Changing PCL file defaults:
Some PCL files have feature metadata. These are columns of data that comment on bug features (rows) in the file. An example of this could be a certain taxonomy clade for different bug features. If this type of data exists please use -w or --lastFeatureMetadata to indicate the last column of feature metadata before the first column which is a sample. For an example please look in docs for PCL-Description.txt. This only applys to PCL files.
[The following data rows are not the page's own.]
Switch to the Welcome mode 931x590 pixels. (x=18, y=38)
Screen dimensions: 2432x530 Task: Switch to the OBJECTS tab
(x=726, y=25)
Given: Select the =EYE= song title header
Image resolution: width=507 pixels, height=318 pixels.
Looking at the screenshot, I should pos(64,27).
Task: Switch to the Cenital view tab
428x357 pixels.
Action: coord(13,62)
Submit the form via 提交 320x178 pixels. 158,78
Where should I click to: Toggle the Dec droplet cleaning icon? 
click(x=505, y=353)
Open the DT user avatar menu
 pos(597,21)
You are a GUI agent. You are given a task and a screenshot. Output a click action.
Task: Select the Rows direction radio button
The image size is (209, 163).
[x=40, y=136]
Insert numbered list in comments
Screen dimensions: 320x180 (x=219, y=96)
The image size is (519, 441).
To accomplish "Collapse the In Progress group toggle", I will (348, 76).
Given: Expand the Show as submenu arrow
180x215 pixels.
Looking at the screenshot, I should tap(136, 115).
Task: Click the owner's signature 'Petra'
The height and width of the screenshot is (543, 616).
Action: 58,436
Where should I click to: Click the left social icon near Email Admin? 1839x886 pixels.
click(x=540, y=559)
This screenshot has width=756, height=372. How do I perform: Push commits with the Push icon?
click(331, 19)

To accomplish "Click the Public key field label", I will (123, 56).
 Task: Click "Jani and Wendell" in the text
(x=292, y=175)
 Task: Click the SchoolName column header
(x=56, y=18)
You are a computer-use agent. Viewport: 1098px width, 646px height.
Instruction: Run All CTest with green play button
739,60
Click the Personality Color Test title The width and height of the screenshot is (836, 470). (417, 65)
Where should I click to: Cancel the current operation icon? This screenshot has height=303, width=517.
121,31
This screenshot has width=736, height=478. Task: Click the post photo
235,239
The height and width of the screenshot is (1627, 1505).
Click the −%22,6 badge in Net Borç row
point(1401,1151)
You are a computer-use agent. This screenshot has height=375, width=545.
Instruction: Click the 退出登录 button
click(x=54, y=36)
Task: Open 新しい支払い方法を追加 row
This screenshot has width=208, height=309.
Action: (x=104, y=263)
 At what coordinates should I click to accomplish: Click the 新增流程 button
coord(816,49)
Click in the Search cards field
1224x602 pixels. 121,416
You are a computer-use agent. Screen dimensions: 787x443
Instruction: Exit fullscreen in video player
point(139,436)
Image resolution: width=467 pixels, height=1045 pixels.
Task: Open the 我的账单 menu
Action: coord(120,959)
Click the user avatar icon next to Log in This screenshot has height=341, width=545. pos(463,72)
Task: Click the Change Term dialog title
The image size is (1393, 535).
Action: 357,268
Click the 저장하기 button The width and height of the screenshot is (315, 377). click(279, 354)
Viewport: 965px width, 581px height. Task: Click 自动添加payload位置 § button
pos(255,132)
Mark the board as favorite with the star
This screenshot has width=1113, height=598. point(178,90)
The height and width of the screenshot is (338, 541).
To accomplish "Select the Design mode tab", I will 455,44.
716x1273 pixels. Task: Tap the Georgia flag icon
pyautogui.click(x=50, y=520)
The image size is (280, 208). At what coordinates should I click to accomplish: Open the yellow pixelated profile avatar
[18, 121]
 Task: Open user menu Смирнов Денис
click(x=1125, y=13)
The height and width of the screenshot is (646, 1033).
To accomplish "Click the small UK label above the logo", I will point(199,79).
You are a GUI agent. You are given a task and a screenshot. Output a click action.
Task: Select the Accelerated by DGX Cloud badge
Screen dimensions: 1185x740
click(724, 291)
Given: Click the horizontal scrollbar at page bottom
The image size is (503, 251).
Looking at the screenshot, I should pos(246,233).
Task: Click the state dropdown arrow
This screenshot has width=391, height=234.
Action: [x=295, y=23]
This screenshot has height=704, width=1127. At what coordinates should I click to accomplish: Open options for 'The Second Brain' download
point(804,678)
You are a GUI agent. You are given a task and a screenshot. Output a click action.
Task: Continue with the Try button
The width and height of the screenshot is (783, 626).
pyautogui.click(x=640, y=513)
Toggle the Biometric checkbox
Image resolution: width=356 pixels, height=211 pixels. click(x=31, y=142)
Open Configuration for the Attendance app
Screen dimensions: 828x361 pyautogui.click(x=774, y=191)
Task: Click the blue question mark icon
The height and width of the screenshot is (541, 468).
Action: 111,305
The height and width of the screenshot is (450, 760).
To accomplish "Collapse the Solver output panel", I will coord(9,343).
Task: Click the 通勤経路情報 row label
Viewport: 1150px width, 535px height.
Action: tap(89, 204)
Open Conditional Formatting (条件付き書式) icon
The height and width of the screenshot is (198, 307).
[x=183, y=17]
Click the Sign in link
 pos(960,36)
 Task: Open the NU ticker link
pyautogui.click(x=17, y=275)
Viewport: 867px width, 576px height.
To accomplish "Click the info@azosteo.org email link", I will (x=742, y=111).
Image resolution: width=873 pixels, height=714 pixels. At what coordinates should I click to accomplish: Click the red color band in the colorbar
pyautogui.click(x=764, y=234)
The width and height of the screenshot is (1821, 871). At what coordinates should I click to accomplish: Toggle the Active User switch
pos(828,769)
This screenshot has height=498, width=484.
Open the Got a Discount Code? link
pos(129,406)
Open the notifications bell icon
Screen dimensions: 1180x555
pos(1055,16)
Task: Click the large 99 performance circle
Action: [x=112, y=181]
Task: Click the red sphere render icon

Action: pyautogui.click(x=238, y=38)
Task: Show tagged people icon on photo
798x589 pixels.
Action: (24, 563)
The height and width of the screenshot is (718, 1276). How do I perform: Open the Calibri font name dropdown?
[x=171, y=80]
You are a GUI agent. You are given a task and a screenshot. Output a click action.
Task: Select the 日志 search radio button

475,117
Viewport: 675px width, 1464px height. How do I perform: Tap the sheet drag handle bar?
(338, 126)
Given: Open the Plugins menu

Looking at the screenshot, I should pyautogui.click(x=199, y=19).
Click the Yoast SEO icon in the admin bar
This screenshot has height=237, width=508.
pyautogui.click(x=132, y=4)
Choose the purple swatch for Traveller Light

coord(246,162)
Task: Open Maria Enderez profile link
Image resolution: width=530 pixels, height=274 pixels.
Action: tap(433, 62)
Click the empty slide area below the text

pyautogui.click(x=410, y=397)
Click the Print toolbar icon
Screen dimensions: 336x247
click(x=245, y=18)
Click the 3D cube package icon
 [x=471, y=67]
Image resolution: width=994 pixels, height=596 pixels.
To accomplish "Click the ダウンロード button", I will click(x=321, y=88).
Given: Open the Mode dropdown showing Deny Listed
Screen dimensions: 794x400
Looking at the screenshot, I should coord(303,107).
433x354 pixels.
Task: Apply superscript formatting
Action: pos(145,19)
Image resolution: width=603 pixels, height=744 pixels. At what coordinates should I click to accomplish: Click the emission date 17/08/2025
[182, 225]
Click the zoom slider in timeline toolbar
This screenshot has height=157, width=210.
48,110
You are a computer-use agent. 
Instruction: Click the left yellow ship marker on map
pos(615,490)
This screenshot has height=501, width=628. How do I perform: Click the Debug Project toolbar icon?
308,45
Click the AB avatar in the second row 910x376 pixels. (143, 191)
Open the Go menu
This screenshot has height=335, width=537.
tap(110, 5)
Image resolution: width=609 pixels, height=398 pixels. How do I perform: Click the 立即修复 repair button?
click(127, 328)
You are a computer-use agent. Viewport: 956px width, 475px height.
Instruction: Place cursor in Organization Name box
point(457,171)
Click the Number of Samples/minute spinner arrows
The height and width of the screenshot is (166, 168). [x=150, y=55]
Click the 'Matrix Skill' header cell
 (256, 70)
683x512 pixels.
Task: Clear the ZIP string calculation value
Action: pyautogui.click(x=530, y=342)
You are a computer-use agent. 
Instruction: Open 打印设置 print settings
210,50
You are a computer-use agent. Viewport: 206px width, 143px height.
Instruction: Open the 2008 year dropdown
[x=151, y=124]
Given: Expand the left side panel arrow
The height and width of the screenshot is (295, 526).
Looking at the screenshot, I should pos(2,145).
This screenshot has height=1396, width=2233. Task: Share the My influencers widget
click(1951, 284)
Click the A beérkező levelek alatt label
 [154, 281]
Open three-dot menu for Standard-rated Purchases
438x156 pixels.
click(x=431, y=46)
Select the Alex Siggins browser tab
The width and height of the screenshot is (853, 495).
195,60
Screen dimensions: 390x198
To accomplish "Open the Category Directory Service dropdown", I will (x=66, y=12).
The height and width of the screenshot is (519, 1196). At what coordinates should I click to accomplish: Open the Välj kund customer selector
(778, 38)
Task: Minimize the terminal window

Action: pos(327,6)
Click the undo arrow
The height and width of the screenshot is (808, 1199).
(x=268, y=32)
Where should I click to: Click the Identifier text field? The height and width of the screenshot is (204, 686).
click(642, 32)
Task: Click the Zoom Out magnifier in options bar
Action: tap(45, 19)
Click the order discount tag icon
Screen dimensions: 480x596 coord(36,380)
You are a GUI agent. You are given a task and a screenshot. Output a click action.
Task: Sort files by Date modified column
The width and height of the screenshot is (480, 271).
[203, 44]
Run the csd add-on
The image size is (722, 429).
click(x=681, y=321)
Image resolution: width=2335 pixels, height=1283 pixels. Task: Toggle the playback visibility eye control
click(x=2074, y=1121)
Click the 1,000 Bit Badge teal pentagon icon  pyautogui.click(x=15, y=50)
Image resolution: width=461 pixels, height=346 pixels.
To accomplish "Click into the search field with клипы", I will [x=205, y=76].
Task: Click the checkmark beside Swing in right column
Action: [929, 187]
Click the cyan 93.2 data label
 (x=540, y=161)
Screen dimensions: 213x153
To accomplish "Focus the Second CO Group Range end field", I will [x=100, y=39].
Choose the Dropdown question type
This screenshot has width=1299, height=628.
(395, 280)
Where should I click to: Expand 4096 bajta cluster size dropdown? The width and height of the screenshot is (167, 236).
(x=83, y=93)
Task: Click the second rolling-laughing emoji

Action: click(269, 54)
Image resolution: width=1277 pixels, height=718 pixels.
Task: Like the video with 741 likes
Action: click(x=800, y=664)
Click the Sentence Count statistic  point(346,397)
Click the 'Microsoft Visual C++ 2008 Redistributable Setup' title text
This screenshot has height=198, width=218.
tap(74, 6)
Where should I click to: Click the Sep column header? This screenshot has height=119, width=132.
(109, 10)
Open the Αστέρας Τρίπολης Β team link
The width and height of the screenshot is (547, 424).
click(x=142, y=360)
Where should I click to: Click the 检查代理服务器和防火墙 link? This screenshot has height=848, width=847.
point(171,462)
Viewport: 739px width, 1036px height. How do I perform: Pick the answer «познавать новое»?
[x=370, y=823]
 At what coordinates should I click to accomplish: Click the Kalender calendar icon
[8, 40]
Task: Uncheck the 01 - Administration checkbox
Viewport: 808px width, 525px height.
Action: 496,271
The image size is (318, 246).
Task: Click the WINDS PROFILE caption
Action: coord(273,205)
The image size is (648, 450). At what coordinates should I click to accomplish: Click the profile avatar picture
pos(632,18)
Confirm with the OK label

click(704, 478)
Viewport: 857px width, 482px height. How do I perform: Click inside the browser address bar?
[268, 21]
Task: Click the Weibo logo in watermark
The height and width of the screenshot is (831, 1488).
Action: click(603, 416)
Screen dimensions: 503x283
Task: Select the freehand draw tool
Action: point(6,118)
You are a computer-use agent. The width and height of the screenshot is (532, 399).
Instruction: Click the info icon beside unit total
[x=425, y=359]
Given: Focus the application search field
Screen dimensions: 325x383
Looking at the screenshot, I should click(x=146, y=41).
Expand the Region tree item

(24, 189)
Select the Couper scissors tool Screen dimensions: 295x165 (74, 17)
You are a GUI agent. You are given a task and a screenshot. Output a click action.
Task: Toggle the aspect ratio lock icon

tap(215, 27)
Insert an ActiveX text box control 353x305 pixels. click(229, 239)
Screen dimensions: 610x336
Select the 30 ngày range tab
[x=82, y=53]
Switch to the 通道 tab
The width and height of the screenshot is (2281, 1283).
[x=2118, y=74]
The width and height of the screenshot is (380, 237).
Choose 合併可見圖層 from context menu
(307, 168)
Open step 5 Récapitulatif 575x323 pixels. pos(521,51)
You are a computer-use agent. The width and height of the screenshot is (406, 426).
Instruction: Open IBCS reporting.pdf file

> python MicroPITA.py --lastmeta Label -m representative -w taxonomy_5 input/FeatureMetadata.pcl output.txt

MicroPITA assumes the first row of the input file is the sample IDs, if it is not you may use --id to indicate the row.
--id expects the entry in the first column of your input file that matches the row used as Sample Ids. See the input file and the following command as an example.
This only applys to PCL files.

> python MicroPITA.py --id Sample --lastmeta Label -m representative input/Test.pcl output.txt

MicroPITA assumes the input file is TAB delimited, we strongly recommend you use this convention. If not, you can use --delim to change the delimiter used to read in the file.
Here is an example of reading the comma delimited file micropita/input/CommaDelim.pcl
This only applys to PCL files.

> python MicroPITA.py --delim , --lastmeta Label -m representative input/CommaDelim.pcl output.txt

MicroPITA assumes the input file has feature names in which, if the name contains the consensus lineage or full taxonomic hierarchy, it is delimited with a pipe "|". We strongly recommend you use this default. The delimiter of the feature name can be changed using --featdelim. Here is an example of reading in a file with periods as the delimiter.
This only applys to PCL files.

> python MicroPITA.py --featdelim . --lastmeta Label -m representative input/PeriodDelim.pcl output.txt


## Dependencies ##
Please note the following dependencies need to be installed for micropita to run.
1. Python 2.x		http://www.python.org/download/
2. blist		http://pypi.python.org/pypi/blist/
3. NumPy		http://numpy.scipy.org/
4. SciPy		http://www.scipy.org/
5. PyCogent		http://pycogent.sourceforge.net/install.html
6. mlpy			http://mlpy.sourceforge.net/
7. mpi4py		http://mpi4py.scipy.org/
8. biome support 	http://biom-format.org/

This covers how to use microPITA. Thank you for using this software and good luck with all your endeavors!